Scraping 2 Million Substack Articles

What predicts Substack success: pricing, post frequency, word count, and category, from millions of posts and thousands of publications.

Apr 05, 2025

Read this on my blog for the full experience — proper typography, the complete reference list with every paper linked, supplementary deep-dives that go beyond this post, and footnotes that actually work. Much better than Substack.

TL;DR

Frequency > Length: Posting more often (even daily) seems better than writing fewer, longer posts.

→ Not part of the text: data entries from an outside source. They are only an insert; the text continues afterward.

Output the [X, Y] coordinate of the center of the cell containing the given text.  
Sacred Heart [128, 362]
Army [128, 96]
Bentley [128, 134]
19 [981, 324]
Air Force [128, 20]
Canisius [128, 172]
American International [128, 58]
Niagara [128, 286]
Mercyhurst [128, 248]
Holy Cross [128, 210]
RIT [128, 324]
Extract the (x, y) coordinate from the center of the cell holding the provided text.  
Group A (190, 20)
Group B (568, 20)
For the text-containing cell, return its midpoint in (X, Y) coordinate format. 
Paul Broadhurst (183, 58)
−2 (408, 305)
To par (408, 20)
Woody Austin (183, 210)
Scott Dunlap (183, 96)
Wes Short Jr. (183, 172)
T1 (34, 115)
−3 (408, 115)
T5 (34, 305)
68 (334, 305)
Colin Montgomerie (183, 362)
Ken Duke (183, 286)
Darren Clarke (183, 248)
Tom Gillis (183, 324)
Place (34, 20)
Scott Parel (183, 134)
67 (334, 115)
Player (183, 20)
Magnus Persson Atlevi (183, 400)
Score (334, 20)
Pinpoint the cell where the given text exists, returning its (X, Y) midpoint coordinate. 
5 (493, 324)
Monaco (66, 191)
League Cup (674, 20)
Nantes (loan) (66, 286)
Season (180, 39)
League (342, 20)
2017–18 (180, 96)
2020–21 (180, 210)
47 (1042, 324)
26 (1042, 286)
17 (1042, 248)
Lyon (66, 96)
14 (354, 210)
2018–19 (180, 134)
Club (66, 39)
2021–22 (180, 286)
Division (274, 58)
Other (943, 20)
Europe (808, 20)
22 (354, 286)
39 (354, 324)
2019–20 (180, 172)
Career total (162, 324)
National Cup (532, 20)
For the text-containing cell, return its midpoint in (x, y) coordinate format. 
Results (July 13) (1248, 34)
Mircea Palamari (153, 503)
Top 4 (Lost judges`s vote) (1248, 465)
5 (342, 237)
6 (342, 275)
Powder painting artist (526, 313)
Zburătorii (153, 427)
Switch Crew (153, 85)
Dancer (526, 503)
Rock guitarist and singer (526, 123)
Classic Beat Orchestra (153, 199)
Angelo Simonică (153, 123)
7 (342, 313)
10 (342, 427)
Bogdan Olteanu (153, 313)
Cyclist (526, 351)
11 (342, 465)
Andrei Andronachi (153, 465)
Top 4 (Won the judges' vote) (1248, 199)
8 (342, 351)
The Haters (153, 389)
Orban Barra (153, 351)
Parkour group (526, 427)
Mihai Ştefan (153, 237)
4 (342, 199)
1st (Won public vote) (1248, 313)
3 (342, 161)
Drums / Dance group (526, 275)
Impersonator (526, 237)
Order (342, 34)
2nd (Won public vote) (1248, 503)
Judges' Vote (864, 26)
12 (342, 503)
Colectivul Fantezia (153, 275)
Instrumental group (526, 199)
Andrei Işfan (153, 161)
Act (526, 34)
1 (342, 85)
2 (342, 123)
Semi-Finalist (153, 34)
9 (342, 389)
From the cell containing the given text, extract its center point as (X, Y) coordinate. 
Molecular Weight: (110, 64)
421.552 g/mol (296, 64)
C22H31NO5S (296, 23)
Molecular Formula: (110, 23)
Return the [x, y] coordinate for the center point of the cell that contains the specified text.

Consistency in timing isn't key, but volume is.
Price Matters: Higher average subscription prices strongly correlate with higher estimated revenue.
Momentum is Real: A post's likes are overwhelmingly predicted by the average likes of the previous 10 posts (explaining ~86% of the variance!).
Substack Boosts the First Post: Your first post gets a huge boost – make it count.
Paid Post Sweet Spot: Aiming for roughly 50% paid posts appears optimal for maximizing revenue, though the relationship isn't perfectly linear.
Category Counts: Culture, US Politics, and Finance Substacks tend to have higher revenue potential, while Fiction, Philosophy, and Travel lag behind in our model. For individual posts, Comics and Health Politics see the biggest like boosts relative to the baseline (Arts).

Introduction

Substack has exploded, becoming a go-to platform for writers, journalists, and creators looking to build direct relationships with their audience and monetize their work. But with thousands of newsletters vying for attention, what actually separates the breakout hits from the ones that fizzle out?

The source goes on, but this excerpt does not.